独立・起業演習 〜零細企業の作り方〜 » 出口戦略・事業承継

起業の出口戦略・成功・中立状態の場合

・成功、中立状態の場合 ……事業承継、事業売却等
 事業は順調だけれど、上場というほどではない。あるいは、いい時期もあれば悪い時期もあってトータルではとんとん程度だけれど、従業員に給料は払えている、という状態で、そろそろリタイアしたいと考える時機が訪れた場合です。
 息子さん、娘さんや、あるいは従業員、役員のだれかでも、後継者にしたいと思える相手がいらっしゃるのなら、事業承継をどうやっていくか、考える必要があります。
 合同会社については、社員(出資者)全員で考えていく形になりますが、それぞれ引退したいと考えるタイミングは異なるでしょうから、前もって相談しておく形がよろしいでしょう。
 株式会社の場合、株主としての所有と経営とは異なりますので、経営は後継者に譲り渡して、株式の過半は自分で所有するという選択肢もあります。
 ただ、いずれはご自身が亡くなられるときが訪れるわけで、その際に株式を保有したままですと、相続によって配偶者や親族にわたることになります。会社の資産額が大きい場合は、相続の際に多額の相続税がかかり、相続人に思わぬ負担が生じてしまい、人手に渡す羽目に陥るケースも考えられます。
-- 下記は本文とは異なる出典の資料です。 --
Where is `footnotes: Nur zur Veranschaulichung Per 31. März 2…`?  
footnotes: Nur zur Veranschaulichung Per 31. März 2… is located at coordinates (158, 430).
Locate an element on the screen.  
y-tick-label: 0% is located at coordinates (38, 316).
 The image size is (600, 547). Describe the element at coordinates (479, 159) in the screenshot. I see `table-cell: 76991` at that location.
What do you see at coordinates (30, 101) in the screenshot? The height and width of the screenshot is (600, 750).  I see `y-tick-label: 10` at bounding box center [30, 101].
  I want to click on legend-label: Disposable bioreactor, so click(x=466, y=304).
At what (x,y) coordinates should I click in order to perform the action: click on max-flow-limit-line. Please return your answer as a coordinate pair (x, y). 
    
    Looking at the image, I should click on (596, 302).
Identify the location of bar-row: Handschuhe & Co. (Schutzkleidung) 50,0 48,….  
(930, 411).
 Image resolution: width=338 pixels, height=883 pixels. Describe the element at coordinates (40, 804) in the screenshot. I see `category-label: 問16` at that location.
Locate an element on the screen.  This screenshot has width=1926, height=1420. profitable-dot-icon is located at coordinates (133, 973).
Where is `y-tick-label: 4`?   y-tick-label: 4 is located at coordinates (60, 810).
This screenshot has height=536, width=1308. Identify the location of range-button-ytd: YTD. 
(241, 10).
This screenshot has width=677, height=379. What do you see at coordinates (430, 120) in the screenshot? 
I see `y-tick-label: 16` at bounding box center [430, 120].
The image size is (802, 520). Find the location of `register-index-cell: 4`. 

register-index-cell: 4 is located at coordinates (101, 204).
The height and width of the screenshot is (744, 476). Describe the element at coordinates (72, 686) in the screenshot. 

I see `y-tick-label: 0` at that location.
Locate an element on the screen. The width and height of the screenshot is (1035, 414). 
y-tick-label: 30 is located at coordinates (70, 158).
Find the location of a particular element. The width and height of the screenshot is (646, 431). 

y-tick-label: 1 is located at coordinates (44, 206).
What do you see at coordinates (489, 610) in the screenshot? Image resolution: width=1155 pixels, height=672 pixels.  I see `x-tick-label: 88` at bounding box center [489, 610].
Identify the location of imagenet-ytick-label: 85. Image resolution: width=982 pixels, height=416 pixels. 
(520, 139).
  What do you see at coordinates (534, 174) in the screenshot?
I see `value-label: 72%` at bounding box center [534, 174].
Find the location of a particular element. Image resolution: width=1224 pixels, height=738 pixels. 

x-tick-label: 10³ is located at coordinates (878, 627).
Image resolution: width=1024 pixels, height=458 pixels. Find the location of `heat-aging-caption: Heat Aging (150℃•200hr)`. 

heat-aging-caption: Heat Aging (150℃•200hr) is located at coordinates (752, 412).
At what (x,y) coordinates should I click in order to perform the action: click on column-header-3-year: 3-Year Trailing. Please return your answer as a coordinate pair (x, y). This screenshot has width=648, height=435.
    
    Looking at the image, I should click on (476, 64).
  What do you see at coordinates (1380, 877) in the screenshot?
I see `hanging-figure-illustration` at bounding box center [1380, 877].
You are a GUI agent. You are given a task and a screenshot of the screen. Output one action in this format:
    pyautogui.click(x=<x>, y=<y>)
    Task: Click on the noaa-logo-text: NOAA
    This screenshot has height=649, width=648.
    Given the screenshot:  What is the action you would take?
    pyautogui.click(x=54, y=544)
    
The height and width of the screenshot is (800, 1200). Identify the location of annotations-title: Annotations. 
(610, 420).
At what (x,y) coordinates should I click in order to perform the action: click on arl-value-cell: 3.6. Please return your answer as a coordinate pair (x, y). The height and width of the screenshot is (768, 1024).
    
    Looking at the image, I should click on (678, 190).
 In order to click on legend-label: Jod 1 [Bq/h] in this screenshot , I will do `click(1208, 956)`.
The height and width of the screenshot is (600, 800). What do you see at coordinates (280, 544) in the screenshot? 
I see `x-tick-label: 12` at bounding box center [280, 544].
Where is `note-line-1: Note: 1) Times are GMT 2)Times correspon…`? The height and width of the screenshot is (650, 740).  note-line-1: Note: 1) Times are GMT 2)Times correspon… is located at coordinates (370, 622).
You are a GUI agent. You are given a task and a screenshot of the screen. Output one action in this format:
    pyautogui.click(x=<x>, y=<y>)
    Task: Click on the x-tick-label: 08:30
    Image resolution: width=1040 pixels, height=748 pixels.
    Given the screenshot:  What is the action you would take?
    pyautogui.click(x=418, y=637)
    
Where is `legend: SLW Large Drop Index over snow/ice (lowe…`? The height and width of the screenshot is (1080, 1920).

 できることなら、そうならないように、事前に株式の移行を済ませておかれますと、二代目、三代目以降の継承者らが株主対応で苦労することを防げるものと思います。
 後継者が見つからない場合、自らの手で解散するというのも一つの考え方ですが、従業員がいる場合には、なかなか取りづらい選択となります。そのようなケースでは、会社丸ごと、あるいは手掛けている事業ごとに、従業員も含めて売却するという考え方もあります。
 売却先は、同業者でもよいでしょうし、最近ではそのような小規模M&Aを手掛ける業者さんもいらっしゃるので、探して相談されてみるのもよいかもしれません。その事業と相乗効果がある業種の企業や、手掛けている地域に進出を目論む、他の地域の同業者といった買い手が見つかるかもしれません。